GIVEN ENTRIES -
== Segment start ==

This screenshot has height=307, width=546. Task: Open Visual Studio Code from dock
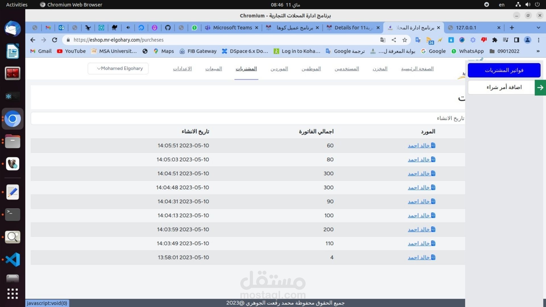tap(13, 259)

== Segment end ==
== Segment start ==

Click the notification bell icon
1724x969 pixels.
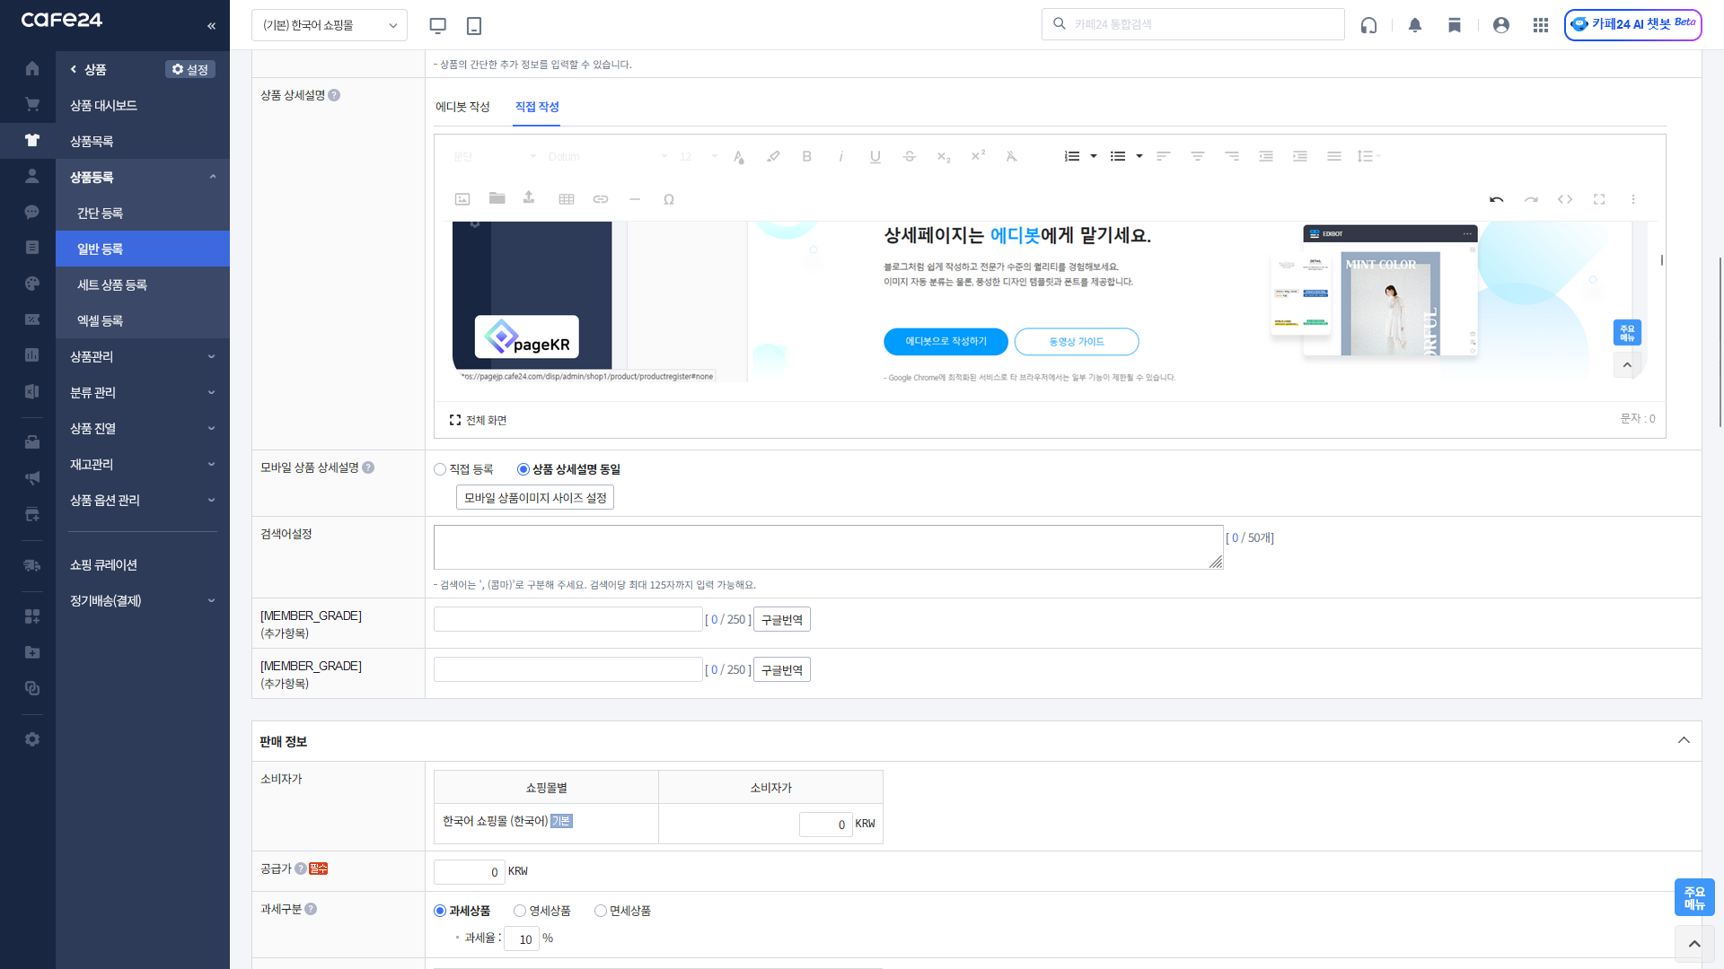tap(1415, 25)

== Segment end ==
== Segment start ==

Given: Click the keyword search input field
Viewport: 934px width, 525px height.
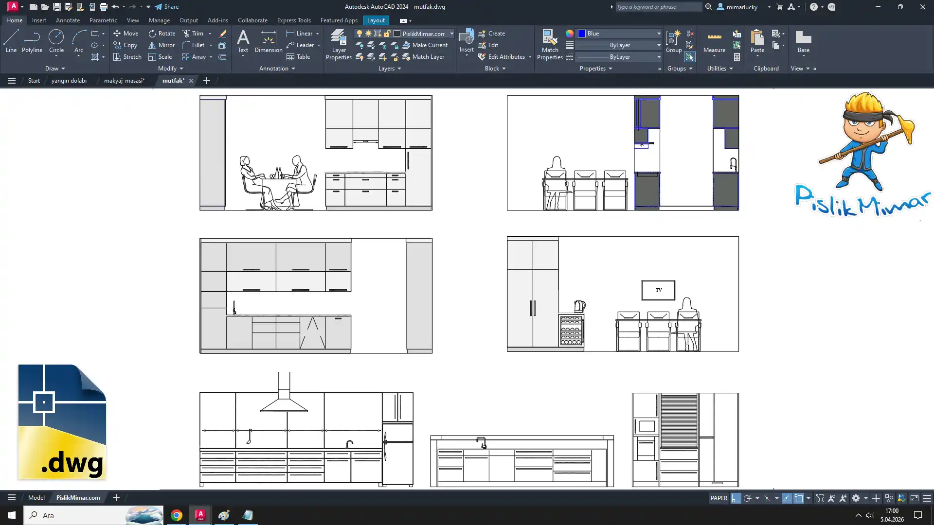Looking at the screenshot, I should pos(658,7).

== Segment end ==

WORK ORDER -
Show the lines of the entries that include the string "Click", copying each in full.

EXERCISE SOLUTION -
Click the notification bell icon
Given: Click the keyword search input field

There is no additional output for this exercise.